Elle l’arrêta d’un geste.

— Je vais rester ici un moment.

Elle s’assit en face de Poirot avec une dignité de reine. De loin, on aurait pu lui donner vingt-huit ans. Mais, de près, malgré son visage merveilleusement bien maquillé et ses sourcils à l’arc parfait, elle paraissait avoir, non pas ses quarante-neuf ans, mais bien plutôt cinquante-cinq.

Ses yeux bleu clair aux pupilles étroites avaient un éclat métallique.

— J’étais désolée de ne pas vous voir, hier soir, au dîner, dit-elle à Poirot. Évidemment, la mer était un peu agitée…

— Précisément, renchérit Poirot avec mauvaise humeur.

— Heureusement, j’ai, pour ma part, le pied marin, reprit Mrs. Clapperton. Je dis « heureusement », car, avec mon cœur malade, le mal de mer m’achèverait certainement.

— Vous avez le cœur malade, Madame ?

— Oui. Je suis obligée de faire très attention. Je ne dois pas trop me surmener. Tous les spécialistes me l’ont dit. (Mrs. Clapperton s’était lancée sur le sujet passionnant – pour elle – de sa santé.) John, ce pauvre chéri, s’épuise à essayer de m’empêcher d’en faire trop. Je vis si intensément, si vous voyez ce que je veux dire, Monsieur Poirot.

— Oui, oui.

— Il me dit toujours : « Essaie de mener une vie plus végétative, Adeline. » Mais j’en suis incapable. Pour moi, la vie est faite pour être pleinement vécue. En fait, je me suis tuée à la tâche pendant la guerre, quand j’étais jeune. Mon hôpital… vous avez entendu parler de mon hôpital ? Bien sûr j’avais des infirmières, des infirmières-majors et le reste, mais c’était moi qui le dirigeais.

Lady Clapperton poussa un soupir.

— Votre vitalité est admirable, ma chère, déclara Poirot du ton quelque peu mécanique de celui qui répond ce qu’on attend de lui.

Mrs. Clapperton éclata d’un rire de gamine.

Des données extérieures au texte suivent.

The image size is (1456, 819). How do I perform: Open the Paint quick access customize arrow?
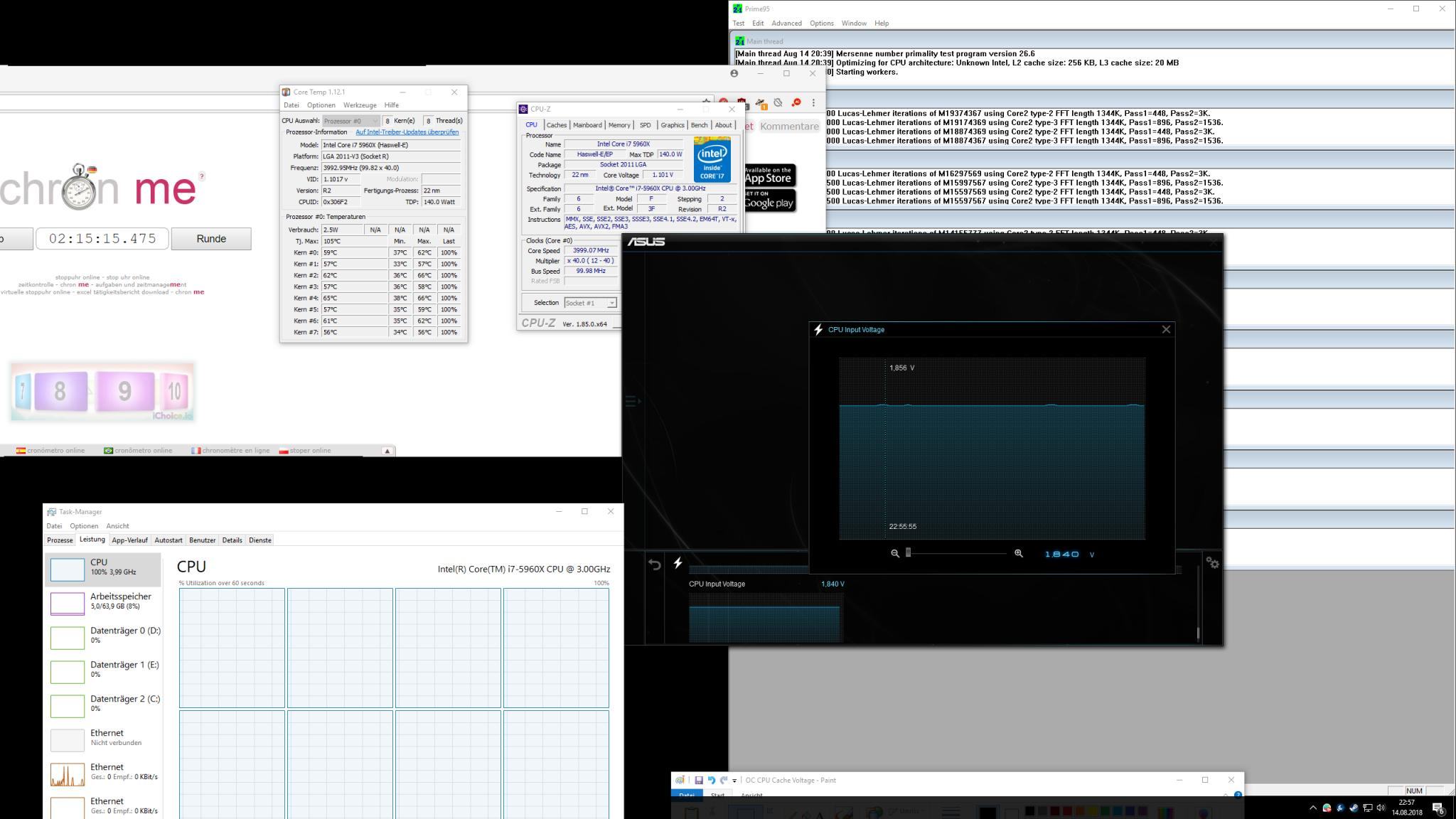point(734,781)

— Tout le monde me complimente sur ma jeunesse. C’est absurde. Je n’essaie absolument pas de prétendre avoir moins que mes quarante-trois ans, poursuivit-elle avec une candeur mensongère, mais bien des gens ont peine à croire que tel est mon âge. « Vous êtes si vivante, Adeline », me disent-ils. Mais, sincèrement, Monsieur Poirot, que serait-on sinon ?

— On serait mort, répondit laconiquement Poirot.

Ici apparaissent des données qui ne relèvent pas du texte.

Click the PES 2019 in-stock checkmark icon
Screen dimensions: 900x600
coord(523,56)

Mrs. Clapperton fronça les sourcils. Cette réponse n’était pas de son goût. L’homme essayait de faire de l’esprit. Elle se leva et déclara froidement :

— Il faut que je trouve John.

Au moment où elle passait la porte, elle fit tomber son sac à main. Celui-ci s’ouvrit et tout son contenu se répandit à terre. Poirot se précipita galamment à son secours. Il leur fallut deux bonnes minutes pour rassembler les tubes de rouge à lèvres, poudriers, étui à cigarettes, briquet et autres objets éparpillés. Lorsqu’ils eurent fini, Mrs. Clapperton le remercia poliment et se dirigea aussitôt vers le pont en appelant :

— John !

Le colonel Clapperton était encore en grande conversation avec miss Henderson. Il se retourna vivement et vint à la rencontre de sa femme. Il se pencha au-dessus d’elle d’un air protecteur. Son transat était-il bien placé ? Ne vaudrait-il pas mieux… ? Il avait des manières courtoises, pleines d’une aimable considération. De toute évidence, c’était un mari amoureux aux petits soins pour sa femme.

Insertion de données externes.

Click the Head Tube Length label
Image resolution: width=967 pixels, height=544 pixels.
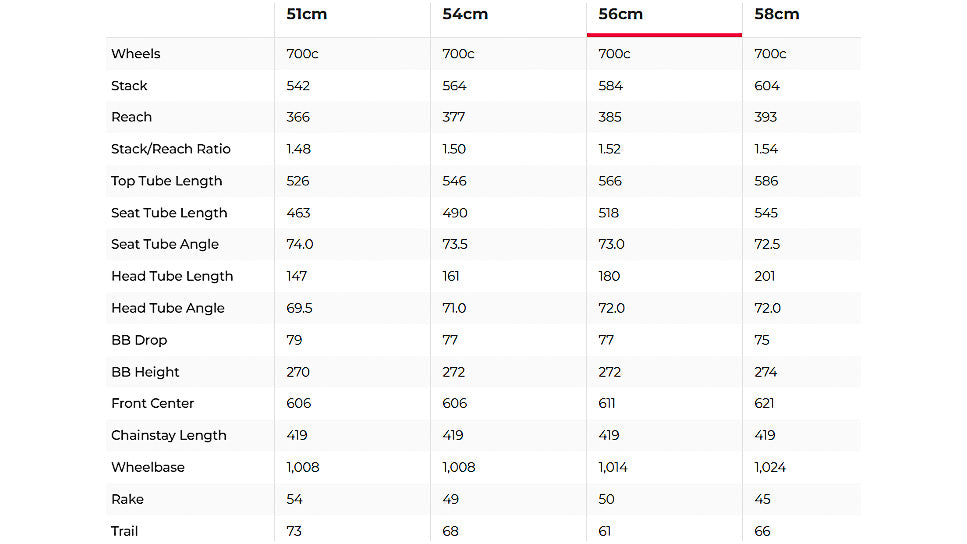(x=172, y=276)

Miss Ellie Henderson détourna son regard vers l’horizon, comme si cet empressement la dégoûtait.

Debout dans le fumoir, Poirot contemplait la scène.

Une voix rauque et tremblotante s’éleva alors derrière lui :

— Si j’étais le mari de cette femme, je la réduirais en bouillie.

Le vieux monsieur que les passagers plus jeunes du bateau surnommaient irrévérencieusement « l’ancêtre des planteurs de thé » venait d’entrer à pas traînants.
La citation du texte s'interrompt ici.